The request: Extract the entries starting at the line containing "This screenshot has height=616, width=1568." and running through the end of the entries, reproducing each line verbatim, both ends included.

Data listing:
□ □ □ □ □ □ □

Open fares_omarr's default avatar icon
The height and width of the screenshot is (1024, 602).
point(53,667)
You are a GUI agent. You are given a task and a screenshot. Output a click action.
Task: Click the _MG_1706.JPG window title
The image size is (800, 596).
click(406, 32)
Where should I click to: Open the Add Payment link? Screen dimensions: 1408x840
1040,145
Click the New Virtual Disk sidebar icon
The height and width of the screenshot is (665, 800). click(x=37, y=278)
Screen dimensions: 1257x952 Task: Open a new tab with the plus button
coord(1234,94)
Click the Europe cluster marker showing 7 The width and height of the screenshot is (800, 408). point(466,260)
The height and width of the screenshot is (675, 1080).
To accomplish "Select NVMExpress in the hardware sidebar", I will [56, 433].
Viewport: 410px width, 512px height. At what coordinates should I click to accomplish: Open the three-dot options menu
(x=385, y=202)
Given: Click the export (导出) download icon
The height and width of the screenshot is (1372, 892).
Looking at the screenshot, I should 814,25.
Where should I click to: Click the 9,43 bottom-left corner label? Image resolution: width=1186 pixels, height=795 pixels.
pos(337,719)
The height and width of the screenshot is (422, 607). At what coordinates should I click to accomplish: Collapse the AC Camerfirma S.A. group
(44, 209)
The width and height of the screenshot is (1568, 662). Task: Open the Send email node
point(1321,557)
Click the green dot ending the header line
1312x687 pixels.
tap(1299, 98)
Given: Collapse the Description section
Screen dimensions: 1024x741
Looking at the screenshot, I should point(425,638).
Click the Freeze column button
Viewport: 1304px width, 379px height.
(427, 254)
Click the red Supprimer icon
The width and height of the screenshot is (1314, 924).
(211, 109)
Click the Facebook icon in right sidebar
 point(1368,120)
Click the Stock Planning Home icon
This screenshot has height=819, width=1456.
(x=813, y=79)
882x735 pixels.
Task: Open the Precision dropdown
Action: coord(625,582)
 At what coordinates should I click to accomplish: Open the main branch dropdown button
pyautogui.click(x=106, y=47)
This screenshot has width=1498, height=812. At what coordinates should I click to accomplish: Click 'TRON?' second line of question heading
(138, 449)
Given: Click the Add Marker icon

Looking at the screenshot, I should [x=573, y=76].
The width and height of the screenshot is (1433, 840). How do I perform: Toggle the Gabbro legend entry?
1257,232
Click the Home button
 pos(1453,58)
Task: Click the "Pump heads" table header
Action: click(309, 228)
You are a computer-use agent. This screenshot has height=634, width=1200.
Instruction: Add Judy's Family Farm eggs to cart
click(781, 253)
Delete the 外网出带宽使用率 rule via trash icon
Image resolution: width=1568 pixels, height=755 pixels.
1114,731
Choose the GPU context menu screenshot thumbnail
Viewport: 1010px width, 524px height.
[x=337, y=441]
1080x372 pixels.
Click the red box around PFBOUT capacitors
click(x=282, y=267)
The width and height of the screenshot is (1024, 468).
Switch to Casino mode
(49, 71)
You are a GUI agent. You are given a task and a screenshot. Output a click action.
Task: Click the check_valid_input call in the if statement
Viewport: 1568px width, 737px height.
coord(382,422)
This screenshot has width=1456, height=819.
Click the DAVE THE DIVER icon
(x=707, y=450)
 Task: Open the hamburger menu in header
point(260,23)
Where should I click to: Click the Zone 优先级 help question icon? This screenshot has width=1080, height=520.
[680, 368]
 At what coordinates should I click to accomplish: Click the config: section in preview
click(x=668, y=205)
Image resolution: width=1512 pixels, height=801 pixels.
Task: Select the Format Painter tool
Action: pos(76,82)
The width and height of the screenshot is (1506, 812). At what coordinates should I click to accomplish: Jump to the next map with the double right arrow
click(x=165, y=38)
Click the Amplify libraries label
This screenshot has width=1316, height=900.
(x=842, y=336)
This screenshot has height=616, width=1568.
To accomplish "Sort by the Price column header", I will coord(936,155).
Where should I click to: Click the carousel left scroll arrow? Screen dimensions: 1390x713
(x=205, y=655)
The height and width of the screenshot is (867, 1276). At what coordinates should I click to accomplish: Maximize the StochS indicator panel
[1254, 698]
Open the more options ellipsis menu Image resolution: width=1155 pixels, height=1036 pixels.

□ □ □ □ □ □ □

Reply:
This screenshot has height=616, width=1568.
To accomplish "Sort by the Price column header", I will coord(936,155).
Where should I click to: Click the carousel left scroll arrow? Screen dimensions: 1390x713
(x=205, y=655)
The height and width of the screenshot is (867, 1276). At what coordinates should I click to accomplish: Maximize the StochS indicator panel
[1254, 698]
Open the more options ellipsis menu Image resolution: width=1155 pixels, height=1036 pixels.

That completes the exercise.